DATA FOR THIS EXERCISE:
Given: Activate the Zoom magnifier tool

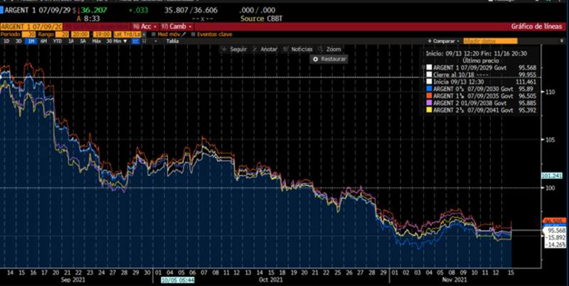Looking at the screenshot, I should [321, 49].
...
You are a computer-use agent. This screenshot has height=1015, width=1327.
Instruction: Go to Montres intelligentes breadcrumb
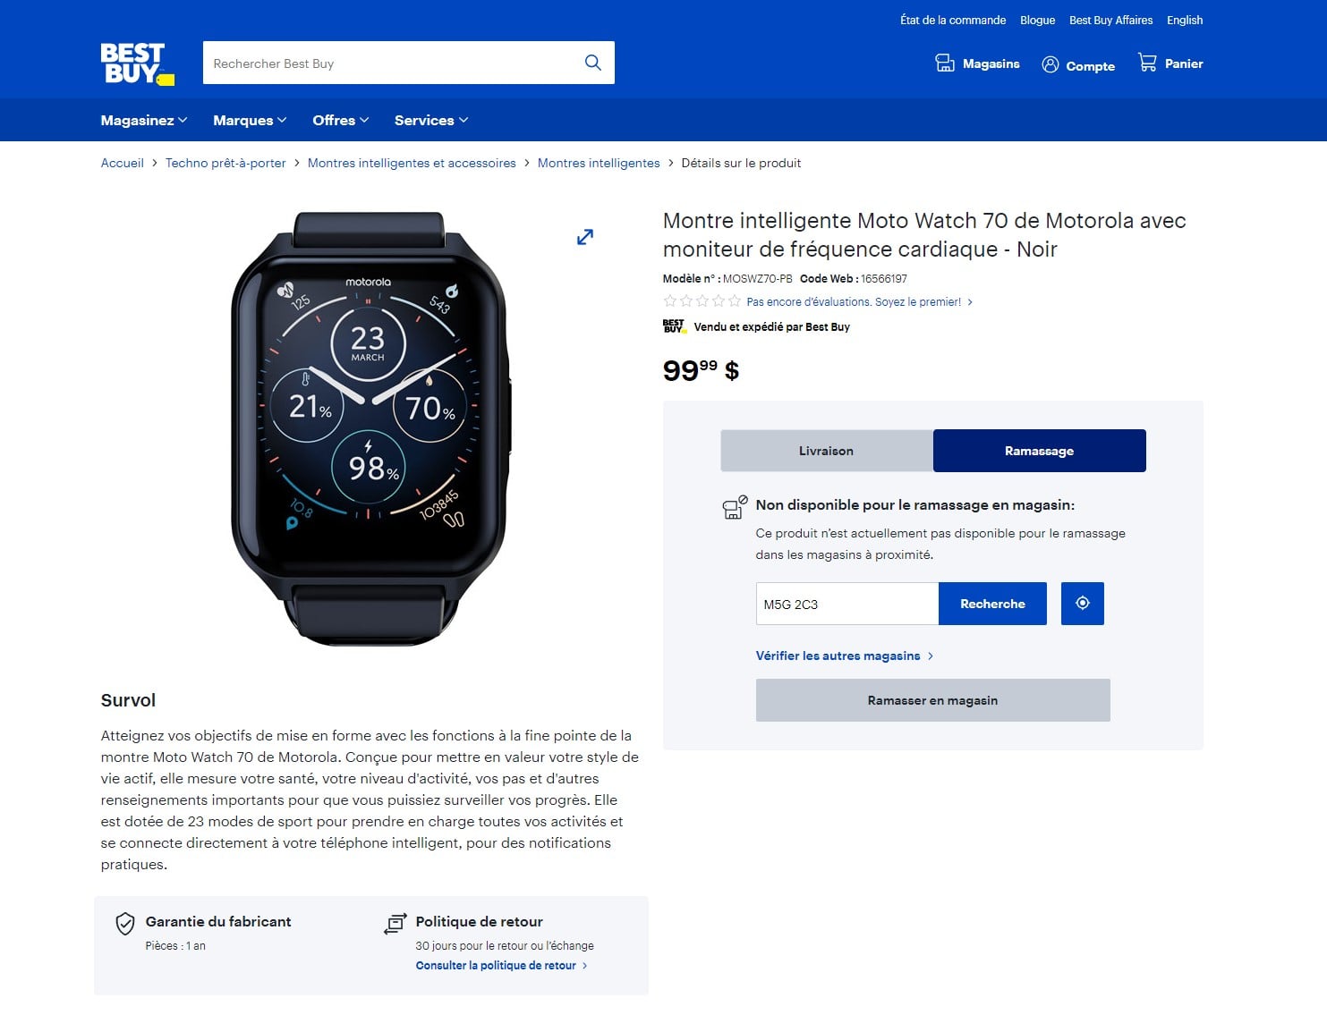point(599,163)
---
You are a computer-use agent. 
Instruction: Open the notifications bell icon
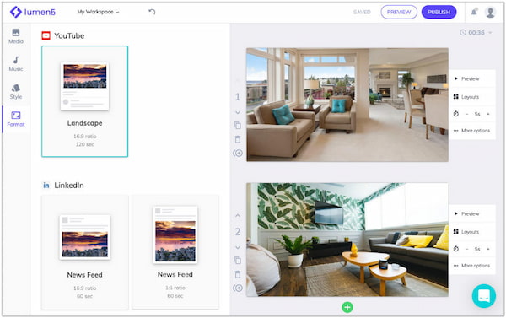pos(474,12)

ACTIVITY: Filter the records down to the lines containing the word "agent", and copy those.

TASK ANSWER:
You are a computer-use agent. This screenshot has height=1015, width=1327.
You are a computer-use agent. 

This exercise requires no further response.